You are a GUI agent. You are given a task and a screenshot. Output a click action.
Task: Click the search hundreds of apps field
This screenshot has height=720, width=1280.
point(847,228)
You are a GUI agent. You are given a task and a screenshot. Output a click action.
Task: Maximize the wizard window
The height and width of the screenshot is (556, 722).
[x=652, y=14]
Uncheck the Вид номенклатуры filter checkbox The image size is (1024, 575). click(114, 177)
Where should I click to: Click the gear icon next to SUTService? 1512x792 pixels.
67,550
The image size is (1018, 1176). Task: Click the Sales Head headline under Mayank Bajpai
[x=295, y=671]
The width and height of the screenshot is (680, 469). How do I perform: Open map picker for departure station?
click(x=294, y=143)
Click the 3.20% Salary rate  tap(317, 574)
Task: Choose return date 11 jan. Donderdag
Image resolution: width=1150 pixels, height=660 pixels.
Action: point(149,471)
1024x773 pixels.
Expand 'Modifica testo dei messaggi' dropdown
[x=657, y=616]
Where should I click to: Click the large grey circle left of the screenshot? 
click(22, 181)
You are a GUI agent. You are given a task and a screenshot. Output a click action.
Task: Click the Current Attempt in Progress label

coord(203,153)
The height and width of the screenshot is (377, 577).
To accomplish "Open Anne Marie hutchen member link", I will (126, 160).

--------

→ What you should do
What's required is that all of the material be returned exactly.

→ The answer
You are a GUI agent. You are given a task and a screenshot. Output a click action.
Task: Click the search hundreds of apps field
This screenshot has height=720, width=1280.
point(847,228)
You are a GUI agent. You are given a task and a screenshot. Output a click action.
Task: Maximize the wizard window
The height and width of the screenshot is (556, 722).
[x=652, y=14]
Uncheck the Вид номенклатуры filter checkbox The image size is (1024, 575). click(114, 177)
Where should I click to: Click the gear icon next to SUTService? 1512x792 pixels.
67,550
The image size is (1018, 1176). Task: Click the Sales Head headline under Mayank Bajpai
[x=295, y=671]
The width and height of the screenshot is (680, 469). How do I perform: Open map picker for departure station?
click(x=294, y=143)
Click the 3.20% Salary rate  tap(317, 574)
Task: Choose return date 11 jan. Donderdag
Image resolution: width=1150 pixels, height=660 pixels.
Action: point(149,471)
1024x773 pixels.
Expand 'Modifica testo dei messaggi' dropdown
[x=657, y=616]
Where should I click to: Click the large grey circle left of the screenshot? 
click(22, 181)
You are a GUI agent. You are given a task and a screenshot. Output a click action.
Task: Click the Current Attempt in Progress label

coord(203,153)
The height and width of the screenshot is (377, 577).
To accomplish "Open Anne Marie hutchen member link", I will (126, 160).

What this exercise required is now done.